Ils étaient pauvres des choses de la terre: mais ils étaient riches en grâces et en vertus.
Au dehors tout leur manquait; mais Dieu les fortifiait au dedans par sa grâce et par ses consolations.
4. Ils étaient étrangers au monde, mais unis à Dieu, et ses amis familiers.
Ils se regardaient comme un pur néant, et le monde les méprisait; mais ils étaient chéris de Dieu, et précieux devant lui.
Ils vivaient dans une sincère humilité, dans une obéissance simple, dans la charité, dans la patience, et devenaient ainsi chaque jour plus parfaits et plus agréables à Dieu.

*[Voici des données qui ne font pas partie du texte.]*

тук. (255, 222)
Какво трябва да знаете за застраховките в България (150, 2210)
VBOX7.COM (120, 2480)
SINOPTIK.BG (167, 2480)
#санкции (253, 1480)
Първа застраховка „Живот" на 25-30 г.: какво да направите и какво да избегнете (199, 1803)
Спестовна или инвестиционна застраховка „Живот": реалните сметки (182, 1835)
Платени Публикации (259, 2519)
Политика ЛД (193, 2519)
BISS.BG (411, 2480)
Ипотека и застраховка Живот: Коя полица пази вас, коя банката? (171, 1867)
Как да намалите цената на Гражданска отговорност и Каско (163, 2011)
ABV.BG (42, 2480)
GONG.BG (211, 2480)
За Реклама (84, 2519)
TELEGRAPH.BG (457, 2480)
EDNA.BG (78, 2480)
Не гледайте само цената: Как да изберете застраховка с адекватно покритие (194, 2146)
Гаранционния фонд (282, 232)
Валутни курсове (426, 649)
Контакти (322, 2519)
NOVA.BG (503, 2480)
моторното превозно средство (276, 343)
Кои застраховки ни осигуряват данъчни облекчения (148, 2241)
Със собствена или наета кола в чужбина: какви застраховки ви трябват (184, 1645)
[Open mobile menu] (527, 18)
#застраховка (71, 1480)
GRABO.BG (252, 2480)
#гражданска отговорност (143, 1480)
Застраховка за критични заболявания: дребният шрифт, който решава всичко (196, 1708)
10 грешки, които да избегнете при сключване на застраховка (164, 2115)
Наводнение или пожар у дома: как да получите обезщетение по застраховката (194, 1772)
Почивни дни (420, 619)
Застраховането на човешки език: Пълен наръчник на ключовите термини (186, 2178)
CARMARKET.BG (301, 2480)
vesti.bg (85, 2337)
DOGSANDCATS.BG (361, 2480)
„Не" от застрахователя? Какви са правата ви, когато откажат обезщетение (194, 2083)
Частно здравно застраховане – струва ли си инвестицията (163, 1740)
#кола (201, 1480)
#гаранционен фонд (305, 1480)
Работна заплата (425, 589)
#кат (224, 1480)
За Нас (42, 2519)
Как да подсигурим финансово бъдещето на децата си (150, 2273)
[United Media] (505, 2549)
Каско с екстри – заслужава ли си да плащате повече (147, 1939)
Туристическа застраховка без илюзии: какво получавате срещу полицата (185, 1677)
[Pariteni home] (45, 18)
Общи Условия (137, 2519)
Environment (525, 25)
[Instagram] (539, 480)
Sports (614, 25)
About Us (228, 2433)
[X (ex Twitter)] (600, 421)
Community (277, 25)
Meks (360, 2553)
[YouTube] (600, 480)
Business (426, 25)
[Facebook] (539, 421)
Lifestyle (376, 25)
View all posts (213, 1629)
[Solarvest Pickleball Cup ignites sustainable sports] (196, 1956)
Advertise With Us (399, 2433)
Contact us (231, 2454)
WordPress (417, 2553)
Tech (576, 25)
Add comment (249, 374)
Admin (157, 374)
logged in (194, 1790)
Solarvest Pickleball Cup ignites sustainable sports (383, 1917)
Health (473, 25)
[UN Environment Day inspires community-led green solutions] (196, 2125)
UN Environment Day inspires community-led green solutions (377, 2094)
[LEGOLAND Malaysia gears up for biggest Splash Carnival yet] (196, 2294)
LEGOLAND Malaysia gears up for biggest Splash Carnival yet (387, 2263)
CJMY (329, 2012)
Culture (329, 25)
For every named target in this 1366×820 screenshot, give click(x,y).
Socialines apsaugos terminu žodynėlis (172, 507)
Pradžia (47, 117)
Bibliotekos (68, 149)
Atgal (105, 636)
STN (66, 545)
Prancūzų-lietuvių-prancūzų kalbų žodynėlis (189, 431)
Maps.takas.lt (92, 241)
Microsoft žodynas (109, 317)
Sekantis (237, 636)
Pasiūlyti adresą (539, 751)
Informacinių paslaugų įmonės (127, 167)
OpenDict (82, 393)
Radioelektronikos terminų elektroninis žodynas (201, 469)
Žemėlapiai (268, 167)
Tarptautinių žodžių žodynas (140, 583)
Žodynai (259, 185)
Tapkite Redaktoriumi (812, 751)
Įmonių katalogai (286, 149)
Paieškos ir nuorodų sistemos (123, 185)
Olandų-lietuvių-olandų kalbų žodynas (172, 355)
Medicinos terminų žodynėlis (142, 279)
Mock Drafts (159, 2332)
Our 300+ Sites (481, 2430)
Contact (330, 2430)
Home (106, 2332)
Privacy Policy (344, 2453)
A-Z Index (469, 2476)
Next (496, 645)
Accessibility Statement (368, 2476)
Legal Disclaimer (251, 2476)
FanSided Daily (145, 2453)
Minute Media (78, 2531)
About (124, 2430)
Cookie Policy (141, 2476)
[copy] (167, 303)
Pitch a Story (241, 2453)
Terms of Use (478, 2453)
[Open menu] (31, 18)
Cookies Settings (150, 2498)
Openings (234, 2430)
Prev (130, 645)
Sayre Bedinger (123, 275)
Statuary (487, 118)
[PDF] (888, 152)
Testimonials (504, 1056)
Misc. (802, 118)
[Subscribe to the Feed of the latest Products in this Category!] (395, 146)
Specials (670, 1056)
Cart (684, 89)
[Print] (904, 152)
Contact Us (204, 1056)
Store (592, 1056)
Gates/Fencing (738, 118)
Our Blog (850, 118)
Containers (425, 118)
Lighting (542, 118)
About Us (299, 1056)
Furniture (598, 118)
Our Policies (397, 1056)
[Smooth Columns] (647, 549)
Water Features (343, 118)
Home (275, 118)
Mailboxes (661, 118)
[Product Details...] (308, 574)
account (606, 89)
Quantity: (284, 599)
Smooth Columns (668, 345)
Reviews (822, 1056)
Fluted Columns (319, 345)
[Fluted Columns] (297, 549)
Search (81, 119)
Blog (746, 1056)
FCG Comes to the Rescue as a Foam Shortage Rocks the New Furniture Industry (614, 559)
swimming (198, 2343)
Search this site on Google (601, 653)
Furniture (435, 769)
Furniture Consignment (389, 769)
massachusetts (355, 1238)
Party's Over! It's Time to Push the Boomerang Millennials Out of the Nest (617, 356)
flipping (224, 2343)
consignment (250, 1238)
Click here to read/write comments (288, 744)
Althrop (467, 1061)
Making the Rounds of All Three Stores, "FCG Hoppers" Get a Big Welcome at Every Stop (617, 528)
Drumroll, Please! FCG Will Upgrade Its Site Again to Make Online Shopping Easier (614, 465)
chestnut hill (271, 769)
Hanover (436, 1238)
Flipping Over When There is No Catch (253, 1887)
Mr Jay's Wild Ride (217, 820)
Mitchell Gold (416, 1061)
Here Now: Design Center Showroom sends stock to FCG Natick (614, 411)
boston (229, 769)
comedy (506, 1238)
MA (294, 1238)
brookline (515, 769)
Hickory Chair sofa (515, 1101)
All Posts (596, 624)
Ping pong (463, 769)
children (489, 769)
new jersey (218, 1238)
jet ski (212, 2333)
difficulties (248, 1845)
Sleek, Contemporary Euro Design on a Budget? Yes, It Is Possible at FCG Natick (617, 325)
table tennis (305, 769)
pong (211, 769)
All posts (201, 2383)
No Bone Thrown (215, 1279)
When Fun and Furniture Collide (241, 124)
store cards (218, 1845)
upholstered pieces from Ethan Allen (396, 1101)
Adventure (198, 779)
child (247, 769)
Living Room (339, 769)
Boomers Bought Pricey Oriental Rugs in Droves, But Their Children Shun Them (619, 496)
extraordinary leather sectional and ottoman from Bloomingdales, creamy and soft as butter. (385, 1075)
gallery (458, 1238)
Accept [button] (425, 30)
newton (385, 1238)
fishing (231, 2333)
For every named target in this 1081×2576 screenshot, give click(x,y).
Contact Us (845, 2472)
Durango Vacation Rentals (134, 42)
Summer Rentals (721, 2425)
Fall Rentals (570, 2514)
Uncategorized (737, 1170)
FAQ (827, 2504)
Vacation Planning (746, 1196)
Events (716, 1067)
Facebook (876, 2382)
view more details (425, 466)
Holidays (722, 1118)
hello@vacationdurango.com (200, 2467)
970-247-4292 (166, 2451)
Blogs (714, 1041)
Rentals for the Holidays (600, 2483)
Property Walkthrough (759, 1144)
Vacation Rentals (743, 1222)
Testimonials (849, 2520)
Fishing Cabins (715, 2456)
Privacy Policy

Ils ont été donnés en exemple à tous ceux qui professent la vraie religion, et ils doivent nous exciter plus à avancer dans la perfection, que la multitude des tièdes ne nous porte au relâchement.
5. Oh! quelle ferveur en tous les religieux au commencement de leur sainte institution! quelle ardeur pour la prière! quelle émulation de vertu! quelle sévère discipline! que de soumission, que de respect ils montraient tous pour la règle de leur fondateur!
Ce qui nous reste d'eux atteste encore la sainteté et la perfection de ces hommes qui, en combattant généreusement, foulèrent aux pieds le monde.
Aujourd'hui on compte pour beaucoup qu'un religieux ne viole point sa règle, et qu'il porte patiemment le joug dont il s'est chargé.